Sadly, the std::unordered_set used to produce the input dataset is too slow to scale to 65'536 elements 🤦‍♂️

SIMD

I am not even remotely the first to think about accelerating set intersections with SIMD instructions. The most representative single-purpose repositories are:

There are also production systems using those ideas. Let’s start with SSE usage in NMSLIB.

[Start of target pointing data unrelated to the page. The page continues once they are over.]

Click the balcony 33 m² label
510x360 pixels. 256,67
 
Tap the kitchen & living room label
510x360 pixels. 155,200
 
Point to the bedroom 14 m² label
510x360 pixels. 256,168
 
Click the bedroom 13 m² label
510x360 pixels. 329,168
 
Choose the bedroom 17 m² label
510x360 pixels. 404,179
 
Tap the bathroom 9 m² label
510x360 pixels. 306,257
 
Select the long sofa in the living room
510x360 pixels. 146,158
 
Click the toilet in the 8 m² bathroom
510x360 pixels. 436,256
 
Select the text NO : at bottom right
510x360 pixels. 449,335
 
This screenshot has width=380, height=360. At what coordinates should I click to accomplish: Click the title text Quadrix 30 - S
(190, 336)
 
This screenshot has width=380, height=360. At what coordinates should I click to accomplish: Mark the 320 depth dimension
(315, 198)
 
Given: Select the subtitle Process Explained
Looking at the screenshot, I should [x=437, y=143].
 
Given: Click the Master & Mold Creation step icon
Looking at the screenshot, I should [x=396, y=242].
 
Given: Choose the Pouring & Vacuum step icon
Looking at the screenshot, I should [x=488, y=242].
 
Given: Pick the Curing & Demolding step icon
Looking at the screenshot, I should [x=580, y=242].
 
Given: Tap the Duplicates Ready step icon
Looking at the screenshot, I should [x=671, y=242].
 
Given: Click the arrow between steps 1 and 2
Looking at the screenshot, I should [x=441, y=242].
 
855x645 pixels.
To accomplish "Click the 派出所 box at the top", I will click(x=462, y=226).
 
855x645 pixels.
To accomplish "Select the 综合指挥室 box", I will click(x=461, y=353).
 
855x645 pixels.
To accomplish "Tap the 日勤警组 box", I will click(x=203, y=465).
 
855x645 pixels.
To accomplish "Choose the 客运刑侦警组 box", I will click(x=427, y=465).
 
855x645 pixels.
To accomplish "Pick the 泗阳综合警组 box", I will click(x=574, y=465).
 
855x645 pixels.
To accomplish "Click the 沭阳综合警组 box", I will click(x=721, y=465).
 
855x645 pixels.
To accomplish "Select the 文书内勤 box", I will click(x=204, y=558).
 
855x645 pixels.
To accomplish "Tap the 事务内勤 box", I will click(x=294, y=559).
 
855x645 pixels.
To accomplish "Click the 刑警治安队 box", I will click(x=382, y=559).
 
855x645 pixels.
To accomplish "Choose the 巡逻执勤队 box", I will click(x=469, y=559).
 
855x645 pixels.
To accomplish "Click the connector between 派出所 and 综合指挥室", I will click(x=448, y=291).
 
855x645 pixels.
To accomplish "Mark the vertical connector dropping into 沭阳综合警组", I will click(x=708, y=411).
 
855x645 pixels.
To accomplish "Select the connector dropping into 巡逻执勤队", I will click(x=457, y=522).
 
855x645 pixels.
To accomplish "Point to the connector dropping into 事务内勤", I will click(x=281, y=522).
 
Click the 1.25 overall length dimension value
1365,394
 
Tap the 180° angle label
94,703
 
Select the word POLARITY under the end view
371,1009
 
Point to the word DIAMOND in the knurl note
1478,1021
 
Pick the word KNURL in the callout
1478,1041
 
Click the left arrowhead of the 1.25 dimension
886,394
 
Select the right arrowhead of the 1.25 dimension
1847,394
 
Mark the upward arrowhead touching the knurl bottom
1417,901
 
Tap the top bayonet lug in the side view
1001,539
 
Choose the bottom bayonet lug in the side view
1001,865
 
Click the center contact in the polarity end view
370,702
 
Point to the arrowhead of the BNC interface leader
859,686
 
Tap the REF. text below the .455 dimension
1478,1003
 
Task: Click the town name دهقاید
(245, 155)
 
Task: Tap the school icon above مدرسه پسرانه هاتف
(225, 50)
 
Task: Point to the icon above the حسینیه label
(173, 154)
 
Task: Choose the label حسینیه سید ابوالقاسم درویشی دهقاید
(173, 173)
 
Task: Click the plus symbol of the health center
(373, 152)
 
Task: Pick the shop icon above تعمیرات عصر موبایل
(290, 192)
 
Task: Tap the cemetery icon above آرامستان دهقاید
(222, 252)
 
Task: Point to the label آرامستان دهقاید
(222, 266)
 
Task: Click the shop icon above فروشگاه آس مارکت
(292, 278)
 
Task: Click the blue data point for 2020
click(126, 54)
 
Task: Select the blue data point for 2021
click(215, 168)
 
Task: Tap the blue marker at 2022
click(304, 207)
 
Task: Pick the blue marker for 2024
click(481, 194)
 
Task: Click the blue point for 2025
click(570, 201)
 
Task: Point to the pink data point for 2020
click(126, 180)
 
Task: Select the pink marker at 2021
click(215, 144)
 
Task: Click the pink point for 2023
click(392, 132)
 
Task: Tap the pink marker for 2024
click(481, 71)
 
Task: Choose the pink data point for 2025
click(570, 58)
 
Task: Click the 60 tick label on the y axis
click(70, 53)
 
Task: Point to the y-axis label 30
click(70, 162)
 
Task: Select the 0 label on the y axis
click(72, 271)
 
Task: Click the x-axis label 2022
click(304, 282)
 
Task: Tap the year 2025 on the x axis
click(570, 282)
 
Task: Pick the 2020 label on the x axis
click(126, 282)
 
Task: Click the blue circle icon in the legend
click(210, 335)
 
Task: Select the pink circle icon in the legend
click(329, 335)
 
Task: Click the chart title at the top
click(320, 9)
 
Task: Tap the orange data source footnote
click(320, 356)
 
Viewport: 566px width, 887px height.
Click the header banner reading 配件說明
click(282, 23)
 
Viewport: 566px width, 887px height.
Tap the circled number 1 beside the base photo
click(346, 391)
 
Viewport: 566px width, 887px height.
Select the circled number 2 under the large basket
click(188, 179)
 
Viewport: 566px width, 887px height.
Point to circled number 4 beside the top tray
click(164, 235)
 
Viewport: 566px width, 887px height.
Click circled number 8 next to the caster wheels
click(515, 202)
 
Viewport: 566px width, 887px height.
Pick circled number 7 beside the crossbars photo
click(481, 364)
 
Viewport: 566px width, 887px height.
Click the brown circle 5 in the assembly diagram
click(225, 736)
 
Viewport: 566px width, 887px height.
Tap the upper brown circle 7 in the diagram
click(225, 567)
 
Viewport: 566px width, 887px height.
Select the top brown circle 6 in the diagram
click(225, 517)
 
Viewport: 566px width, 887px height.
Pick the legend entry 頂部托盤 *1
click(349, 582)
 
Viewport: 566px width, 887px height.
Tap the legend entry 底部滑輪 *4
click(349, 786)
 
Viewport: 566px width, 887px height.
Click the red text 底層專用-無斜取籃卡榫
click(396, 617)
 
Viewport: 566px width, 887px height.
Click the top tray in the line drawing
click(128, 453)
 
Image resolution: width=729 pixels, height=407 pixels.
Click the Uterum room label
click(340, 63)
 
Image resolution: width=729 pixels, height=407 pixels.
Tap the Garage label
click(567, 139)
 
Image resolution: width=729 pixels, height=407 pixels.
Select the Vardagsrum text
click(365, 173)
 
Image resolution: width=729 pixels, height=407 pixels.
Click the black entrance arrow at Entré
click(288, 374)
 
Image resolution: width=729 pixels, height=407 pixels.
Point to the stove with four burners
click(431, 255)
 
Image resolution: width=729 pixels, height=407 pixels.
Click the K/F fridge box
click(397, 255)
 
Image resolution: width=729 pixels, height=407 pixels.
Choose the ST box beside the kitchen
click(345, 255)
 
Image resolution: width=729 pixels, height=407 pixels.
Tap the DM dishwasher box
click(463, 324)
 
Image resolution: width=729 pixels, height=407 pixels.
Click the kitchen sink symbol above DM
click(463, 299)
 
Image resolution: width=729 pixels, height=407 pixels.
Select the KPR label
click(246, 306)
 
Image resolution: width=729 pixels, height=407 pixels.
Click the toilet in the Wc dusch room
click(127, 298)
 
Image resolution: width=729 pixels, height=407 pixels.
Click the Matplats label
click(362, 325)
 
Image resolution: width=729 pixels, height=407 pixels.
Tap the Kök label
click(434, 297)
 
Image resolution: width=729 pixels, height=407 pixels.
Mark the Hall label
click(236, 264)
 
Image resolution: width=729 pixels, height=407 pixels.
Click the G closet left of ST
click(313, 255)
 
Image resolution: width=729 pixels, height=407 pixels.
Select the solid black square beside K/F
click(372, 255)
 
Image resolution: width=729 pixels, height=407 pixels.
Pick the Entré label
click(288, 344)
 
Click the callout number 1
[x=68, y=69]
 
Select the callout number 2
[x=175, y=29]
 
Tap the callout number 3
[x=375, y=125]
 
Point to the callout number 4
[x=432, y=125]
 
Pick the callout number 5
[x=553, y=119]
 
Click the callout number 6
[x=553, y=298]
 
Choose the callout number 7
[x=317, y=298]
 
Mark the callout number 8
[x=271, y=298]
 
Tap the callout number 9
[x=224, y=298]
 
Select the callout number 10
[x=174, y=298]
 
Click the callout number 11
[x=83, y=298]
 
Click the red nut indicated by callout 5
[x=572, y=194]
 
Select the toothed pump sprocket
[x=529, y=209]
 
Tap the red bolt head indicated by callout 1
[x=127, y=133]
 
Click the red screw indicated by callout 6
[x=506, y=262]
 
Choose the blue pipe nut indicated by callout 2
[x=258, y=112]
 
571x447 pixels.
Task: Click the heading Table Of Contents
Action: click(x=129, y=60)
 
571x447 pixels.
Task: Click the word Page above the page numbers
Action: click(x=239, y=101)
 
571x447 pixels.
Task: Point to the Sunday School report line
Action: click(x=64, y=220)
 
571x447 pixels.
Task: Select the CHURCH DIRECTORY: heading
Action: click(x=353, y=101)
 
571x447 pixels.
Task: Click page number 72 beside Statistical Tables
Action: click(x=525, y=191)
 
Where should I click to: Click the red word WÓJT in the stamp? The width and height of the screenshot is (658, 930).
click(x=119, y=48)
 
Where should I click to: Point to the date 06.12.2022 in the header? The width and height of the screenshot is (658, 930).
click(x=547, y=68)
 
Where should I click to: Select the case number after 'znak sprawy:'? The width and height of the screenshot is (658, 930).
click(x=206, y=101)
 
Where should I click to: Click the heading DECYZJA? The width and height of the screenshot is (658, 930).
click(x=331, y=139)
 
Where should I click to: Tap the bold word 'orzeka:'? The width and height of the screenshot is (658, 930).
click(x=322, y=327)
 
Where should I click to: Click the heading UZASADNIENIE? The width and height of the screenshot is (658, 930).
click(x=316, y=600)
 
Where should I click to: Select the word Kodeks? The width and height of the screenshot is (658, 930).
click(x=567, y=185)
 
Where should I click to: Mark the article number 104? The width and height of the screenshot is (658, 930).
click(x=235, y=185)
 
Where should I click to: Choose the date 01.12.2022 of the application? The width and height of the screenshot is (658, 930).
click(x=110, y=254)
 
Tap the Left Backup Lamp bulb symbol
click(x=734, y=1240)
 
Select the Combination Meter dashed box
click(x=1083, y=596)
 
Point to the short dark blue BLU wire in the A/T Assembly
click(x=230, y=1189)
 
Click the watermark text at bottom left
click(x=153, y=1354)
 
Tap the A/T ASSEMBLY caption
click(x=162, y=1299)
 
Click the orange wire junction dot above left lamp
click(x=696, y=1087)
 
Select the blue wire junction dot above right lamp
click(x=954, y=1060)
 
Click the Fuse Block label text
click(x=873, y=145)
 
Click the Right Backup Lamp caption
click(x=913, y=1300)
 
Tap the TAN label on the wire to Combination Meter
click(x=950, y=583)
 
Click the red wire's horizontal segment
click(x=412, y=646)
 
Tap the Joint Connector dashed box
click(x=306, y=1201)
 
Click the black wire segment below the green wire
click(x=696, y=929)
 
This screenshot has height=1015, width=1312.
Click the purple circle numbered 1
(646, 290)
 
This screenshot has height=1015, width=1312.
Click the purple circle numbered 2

String Matching Instructions in `SSE`

The Non-Metric Space Library (NMSLIB) is one of the best original Nearest-Neighbors Search libraries. Here is a snippet from their SparseScalarProductFastIntern function:

1
2
3
4
5
6
__m128i id1 = _mm_loadu_si128(reinterpret_cast<const __m128i *>(&pBlockIds1[i1]));
__m128i id2 = _mm_loadu_si128(reinterpret_cast<const __m128i *>(&pBlockIds2[i2]));
while (true) {
    __m128i cmpRes = _mm_cmpistrm(id2, id1,
        _SIDD_UWORD_OPS | _SIDD_CMP_EQUAL_ANY | _SIDD_BIT_MASK);
    int r = _mm_extract_epi32(cmpRes, 0);

The _mm_cmpistrm is intrinsic for the pcmpistrm instruction in the SSE4.2 instruction set, and it is used to compare two strings. It’s a heavy function, with a latency of 10 cycles on Intel Skylake CPUs and tons of flags. It’s so bad, that calling it the fcntl of SIMD instructions won’t be an exaggeration:

 1
 2
 3
 4
 5
 6
 7
 8
 9
10
11
12
13
14
_SIDD_UBYTE_OPS                // unsigned 8-bit characters
_SIDD_UWORD_OPS                // unsigned 16-bit characters
_SIDD_SBYTE_OPS                // signed 8-bit characters
_SIDD_SWORD_OPS                // signed 16-bit characters
_SIDD_CMP_EQUAL_ANY            // compare equal any
_SIDD_CMP_RANGES               // compare ranges
_SIDD_CMP_EQUAL_EACH           // compare equal each
_SIDD_CMP_EQUAL_ORDERED        // compare equal ordered
_SIDD_NEGATIVE_POLARITY        // negate results
_SIDD_MASKED_NEGATIVE_POLARITY // negate results only before end of string
_SIDD_LEAST_SIGNIFICANT        // index only: return last significant bit
_SIDD_MOST_SIGNIFICANT         // index only: return most significant bit
_SIDD_BIT_MASK                 // mask only: return bit mask
_SIDD_UNIT_MASK                // mask only: return byte/word mask

Announced back in 2006, it was designed for 128-bit XMM registers. It’s not a stretch to imagine that we can do better in 2024 with 512-bit ZMM registers and much more powerful AVX-512 instructions.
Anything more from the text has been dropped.